Patient is supine with sandbags under shoulders to extend neck. This brings up to 50% of trachea superiorly above the sternal notch.
About 2cm above the sternal notch, a transverse incision 2-3cm long is made on the skin with a scalpel.
Haemostasis with diathermy is achieved before progressing to each next step.
Subcutaneous fat, platysma and superficial cervical fascia are separated in the midline and retracted in a transverse manner.
Anterior jugular veins may be encountered and are ligated with ties or coagulated with diathermy.

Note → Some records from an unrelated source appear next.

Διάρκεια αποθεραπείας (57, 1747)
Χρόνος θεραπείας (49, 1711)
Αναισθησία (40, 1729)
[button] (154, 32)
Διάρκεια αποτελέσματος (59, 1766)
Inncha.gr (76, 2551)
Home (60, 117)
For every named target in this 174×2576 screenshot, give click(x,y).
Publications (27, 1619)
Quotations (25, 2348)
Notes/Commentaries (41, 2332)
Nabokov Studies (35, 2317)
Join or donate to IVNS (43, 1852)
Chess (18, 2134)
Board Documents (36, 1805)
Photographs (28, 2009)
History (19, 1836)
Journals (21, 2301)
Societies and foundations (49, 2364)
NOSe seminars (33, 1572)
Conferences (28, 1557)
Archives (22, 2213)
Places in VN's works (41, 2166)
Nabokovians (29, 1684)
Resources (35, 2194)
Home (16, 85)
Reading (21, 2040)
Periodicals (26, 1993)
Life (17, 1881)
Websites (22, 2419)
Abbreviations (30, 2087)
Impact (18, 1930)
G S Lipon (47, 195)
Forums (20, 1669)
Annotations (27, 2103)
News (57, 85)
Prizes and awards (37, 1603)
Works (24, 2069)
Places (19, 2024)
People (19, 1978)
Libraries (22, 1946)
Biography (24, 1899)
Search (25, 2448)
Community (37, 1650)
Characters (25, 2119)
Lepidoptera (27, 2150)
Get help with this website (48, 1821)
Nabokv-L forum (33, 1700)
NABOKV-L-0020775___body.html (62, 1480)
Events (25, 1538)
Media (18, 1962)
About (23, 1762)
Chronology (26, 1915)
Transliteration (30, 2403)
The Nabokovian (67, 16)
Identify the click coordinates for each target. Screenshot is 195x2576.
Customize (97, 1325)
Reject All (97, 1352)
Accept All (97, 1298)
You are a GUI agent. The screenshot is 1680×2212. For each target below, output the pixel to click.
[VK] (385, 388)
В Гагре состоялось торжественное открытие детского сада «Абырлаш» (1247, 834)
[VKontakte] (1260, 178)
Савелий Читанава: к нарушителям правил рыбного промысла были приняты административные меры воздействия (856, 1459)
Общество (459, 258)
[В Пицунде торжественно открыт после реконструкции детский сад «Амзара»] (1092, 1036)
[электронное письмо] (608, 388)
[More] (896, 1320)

Underlying strap muscle layers (sternohyoid centrally and sternohyoid laterally) are divided longitudinally.
A West self-retraining retractor may be used to expose the pre-tracheal fascia under the muscles, which is also divided.
A dry surgical field with absolute haemostasis is required before proceeding to enter the trachea.
The 2nd to 4th tracheal rings are identified. The anaesthetist is asked to deflate the ETT cuff.
A 11-blade scalpel is used to cut an inverted-U cartilaginous flap with its base in the 4th ring and apex at the 2nd. Suction (using a small Frazier-type tip) is used to clear any blood out of the field.
The ET tube already in situ is visualised. It is withdrawn and held just proximally. An absorbable 2-0 suture is used to secure the flap to the subcutaneous tissue creating a window into the trachea.
The tracheostomy tube is inserted into the window, connected to the ventilator and the ETT removed completely.
The skin and subcutaneous incision is closed around the tracheostomy tube with vertical mattress sutures using 4-0 prolene.
The tube itself is secured around the patient’s neck using tape.